The second main finding of our study was that the degree of increased Pv-aCO₂ was closely associated with the invasiveness of the surgery under CPB. Longer CPB time and aortic crossclamp time correlated positively with Pv-aCO₂. Increased Pv-aCO₂ was also closely related to decreased CI, SvO₂, arterial HCO₃, and base excess, as were an increased lactate level and a higher peak plasma creatine kinase level, all of which may be the results of more invasive surgery.
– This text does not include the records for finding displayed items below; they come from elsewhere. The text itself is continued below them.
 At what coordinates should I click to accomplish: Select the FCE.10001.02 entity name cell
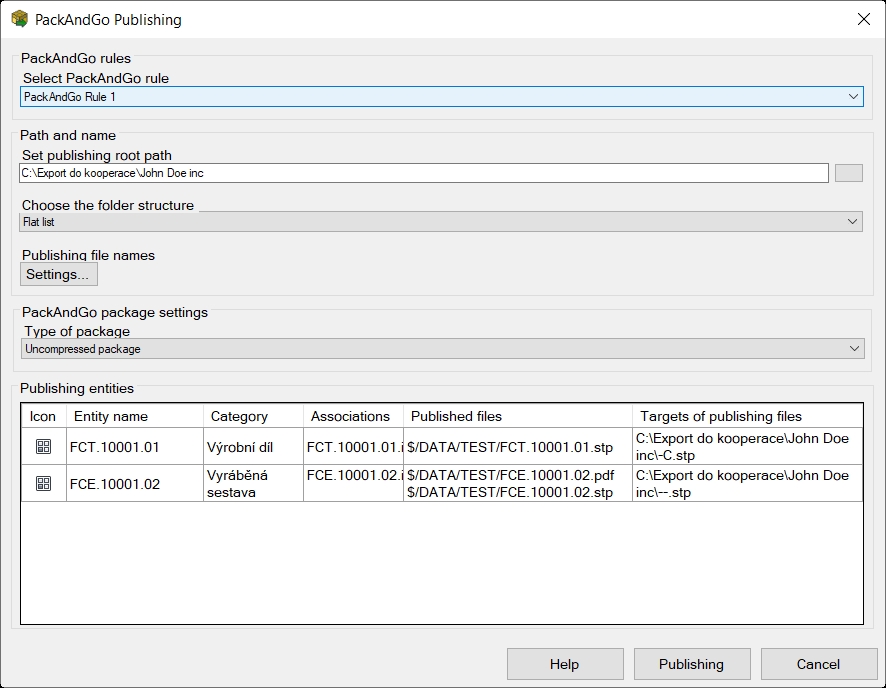[x=134, y=483]
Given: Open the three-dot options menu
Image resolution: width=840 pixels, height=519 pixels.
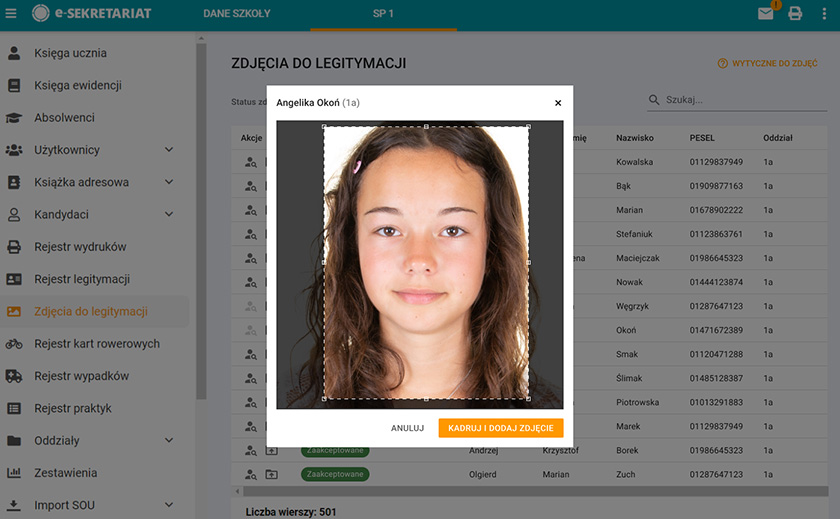Looking at the screenshot, I should coord(824,14).
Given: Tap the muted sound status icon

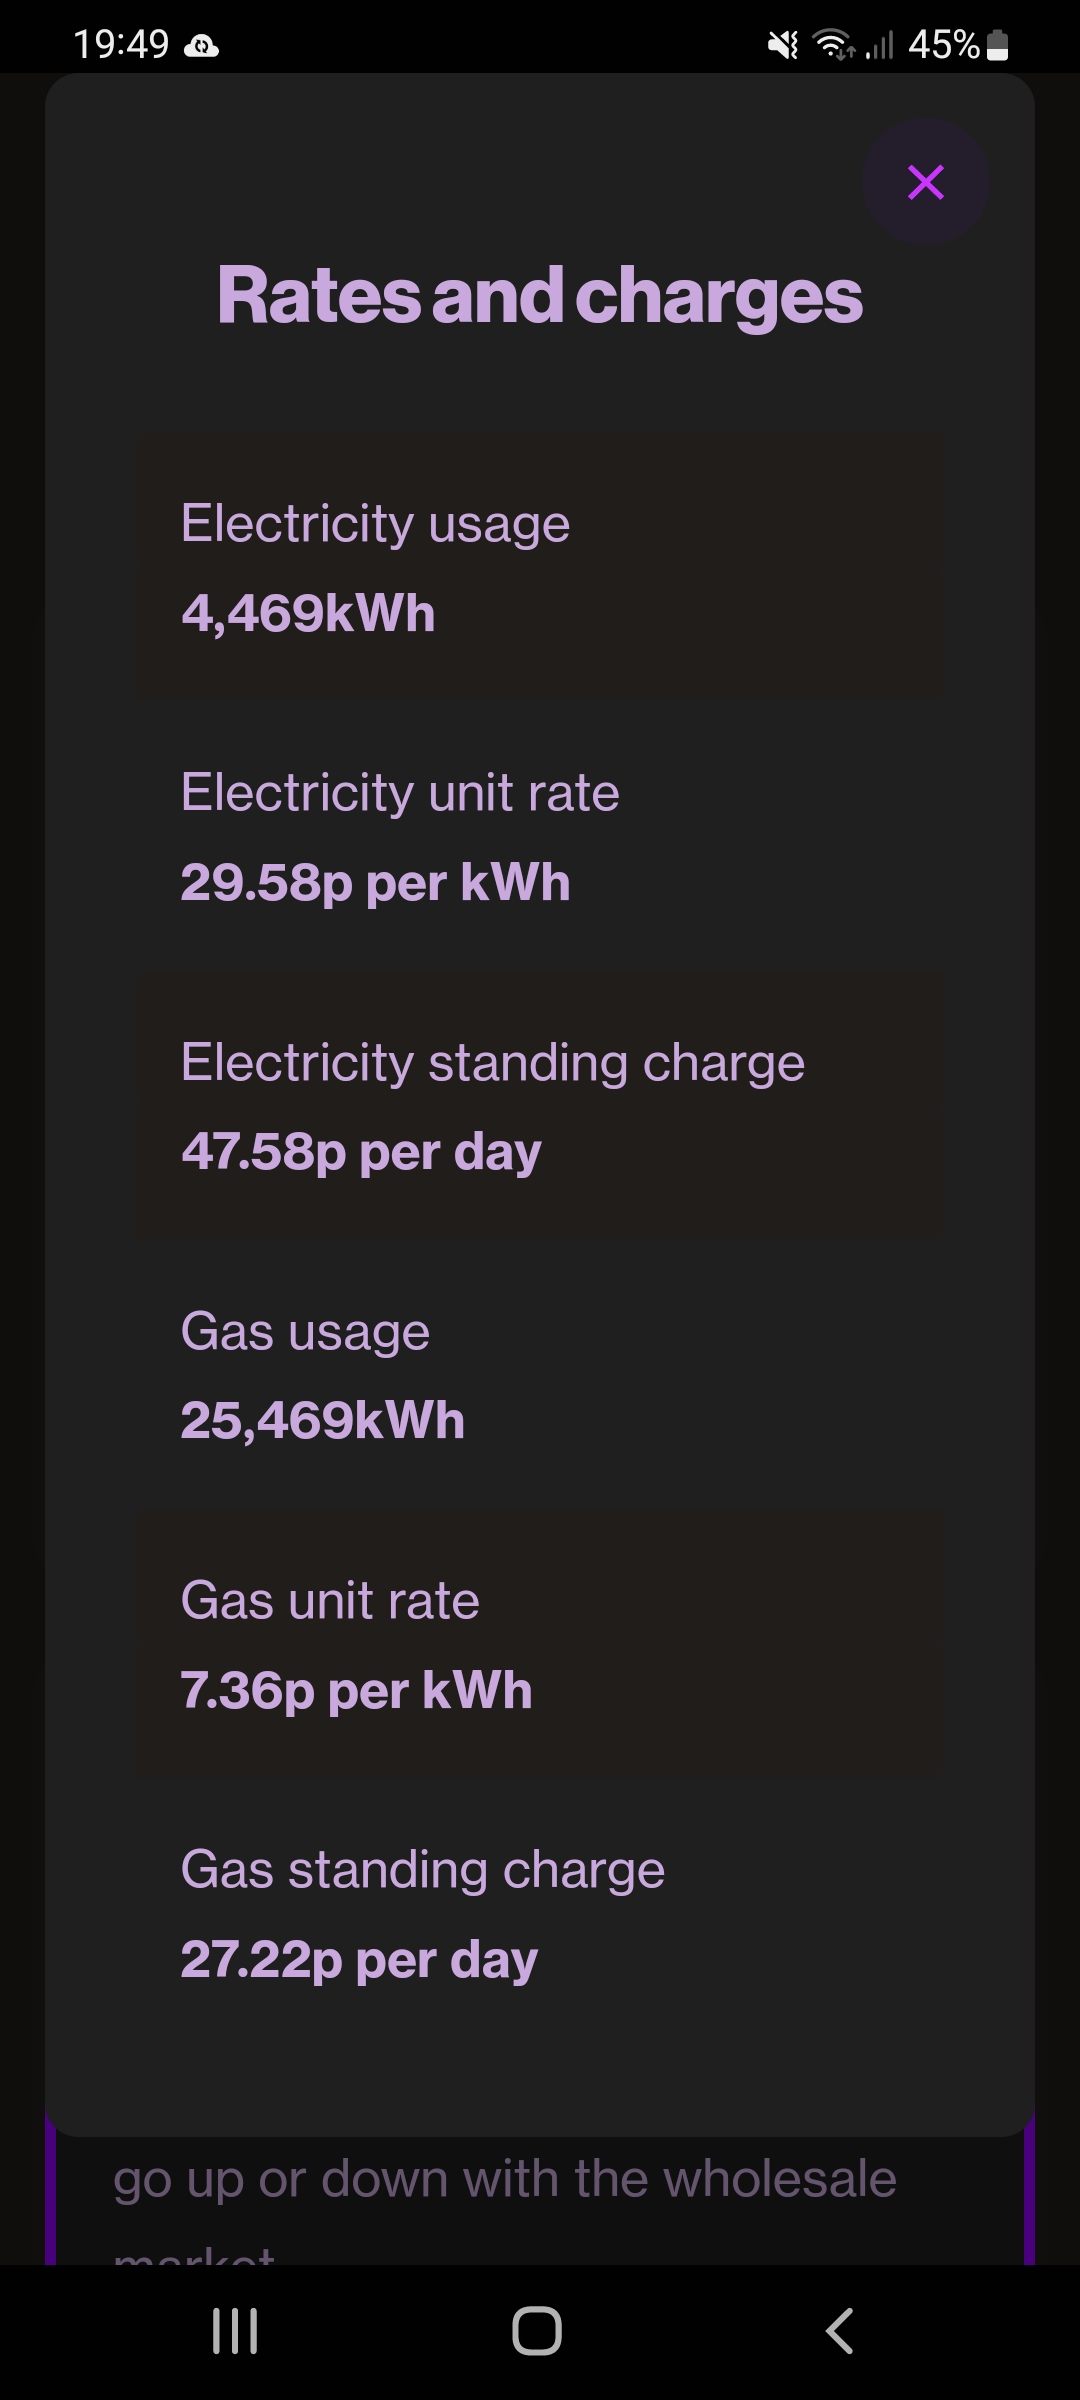Looking at the screenshot, I should [x=783, y=45].
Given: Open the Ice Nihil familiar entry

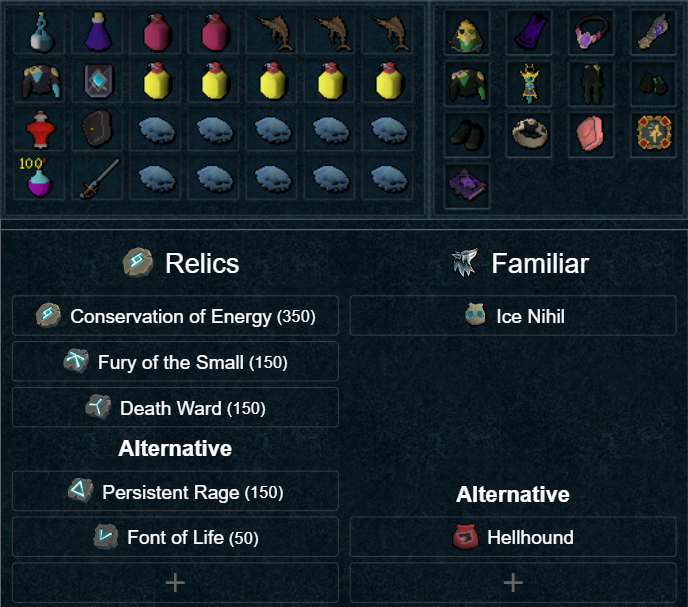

Furthermore, higher DO₂I and VO₂I, indicating the “hypermetabolic” state after invasive CPB, were closely related to decreased Pv-aCO₂. ⁶ Increased Pv-aCO₂ may reflect impaired perfusion and anaerobic metabolism induced by CPB.

This study also revealed interestingly that Pv-aCO₂ correlated inversely with the initial transpulmonary arteriovenous lactate difference (% La-v) which indicates the severity of lung injury caused by surgery. We have reported that severe hypoxia of the lungs is closely associated with increased % La-v. ¹¹ Especially with CPB, lower temperature and reduced pulmonary blood flow induces more lung damage. The pathophysiological mechanism of the increased Pv-aCO₂ described above explains the close correlation between Pv-aCO₂ and % La-v. However, there was no relationship between Pv-aCO₂ and the initial PaO₂/FiO₂ in the intensive care unit, A-aDO₂, or the duration of intubation for mechanical ventilation. Further studies are needed to reveal the clinical significance of the relationship between Pv-aCO₂ and % La-v.

One of the limitations of our study is that we did not investigate the correlation of Pv-aCO₂ with clinical morbidity and mortality. We should have included not only laboratory parameters but also clinical parameters to reveal the clinical significance of Pv-aCO₂ in detail. The second limitation is that the correlation coefficient is actually rather weak. This weakness could be due to the wide range of measured Pv-aCO₂. Another limitation is that we did not investigate the possible effect of arteriovenous shunting in the peripheral tissues with impaired perfusion after CPB. When shunting occurs, inadequate tissue O₂ delivery is exacerbated, associated with an increase in plasma lactate and a fall in Pv-aCO₂. We did not find any data to elucidate the precise mechanism of the increased Pv-aCO₂ after CPB. However, as the Pv-aCO₂ value may reflect impaired perfusion and anaerobic metabolism induced by CPB, it could be a simple and useful indicator, in parallel with the above factors, of the invasiveness of CPB surgery for postoperative patient management.